### What is expected:
From the data below, give the number of lines holding the word "agent", with nothing else added.

Stored data
• • • • •

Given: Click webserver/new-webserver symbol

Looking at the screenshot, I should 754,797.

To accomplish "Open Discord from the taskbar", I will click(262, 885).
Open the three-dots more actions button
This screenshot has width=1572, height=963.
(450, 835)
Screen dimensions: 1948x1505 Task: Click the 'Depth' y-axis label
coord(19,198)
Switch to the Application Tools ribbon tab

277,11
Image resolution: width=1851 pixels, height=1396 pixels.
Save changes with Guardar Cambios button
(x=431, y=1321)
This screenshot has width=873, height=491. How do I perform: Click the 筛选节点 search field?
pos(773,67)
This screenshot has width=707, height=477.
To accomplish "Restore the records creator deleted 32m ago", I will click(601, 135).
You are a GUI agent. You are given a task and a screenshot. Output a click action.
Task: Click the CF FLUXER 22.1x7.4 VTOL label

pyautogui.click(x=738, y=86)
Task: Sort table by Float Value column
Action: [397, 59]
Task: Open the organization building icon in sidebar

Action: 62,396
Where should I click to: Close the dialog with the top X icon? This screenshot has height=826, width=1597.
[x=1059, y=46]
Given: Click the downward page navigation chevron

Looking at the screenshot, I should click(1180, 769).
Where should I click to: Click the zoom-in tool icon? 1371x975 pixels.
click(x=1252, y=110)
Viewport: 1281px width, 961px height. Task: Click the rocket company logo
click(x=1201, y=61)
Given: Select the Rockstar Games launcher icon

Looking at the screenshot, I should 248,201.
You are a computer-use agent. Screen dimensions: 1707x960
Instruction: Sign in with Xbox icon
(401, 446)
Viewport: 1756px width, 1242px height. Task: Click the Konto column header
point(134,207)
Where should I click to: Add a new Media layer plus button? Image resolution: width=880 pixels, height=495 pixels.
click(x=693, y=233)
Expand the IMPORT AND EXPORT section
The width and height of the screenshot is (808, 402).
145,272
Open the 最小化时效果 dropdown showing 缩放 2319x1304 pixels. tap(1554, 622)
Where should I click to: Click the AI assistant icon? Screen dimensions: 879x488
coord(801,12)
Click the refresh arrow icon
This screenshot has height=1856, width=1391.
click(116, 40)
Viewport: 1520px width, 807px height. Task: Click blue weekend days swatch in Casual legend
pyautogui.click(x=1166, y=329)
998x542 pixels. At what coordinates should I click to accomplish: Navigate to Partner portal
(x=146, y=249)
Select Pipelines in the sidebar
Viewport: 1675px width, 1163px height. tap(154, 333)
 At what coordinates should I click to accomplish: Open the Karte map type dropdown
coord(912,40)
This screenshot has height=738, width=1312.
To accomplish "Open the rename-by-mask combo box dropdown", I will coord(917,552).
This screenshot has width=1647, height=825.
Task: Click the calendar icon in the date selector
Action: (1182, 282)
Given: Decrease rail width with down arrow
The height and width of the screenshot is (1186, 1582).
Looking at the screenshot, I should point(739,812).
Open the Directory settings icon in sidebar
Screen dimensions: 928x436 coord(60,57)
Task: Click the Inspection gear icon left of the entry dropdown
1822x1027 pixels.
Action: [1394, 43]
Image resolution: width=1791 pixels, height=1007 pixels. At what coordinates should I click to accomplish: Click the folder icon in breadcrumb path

• • • • •

### Expected answer:
2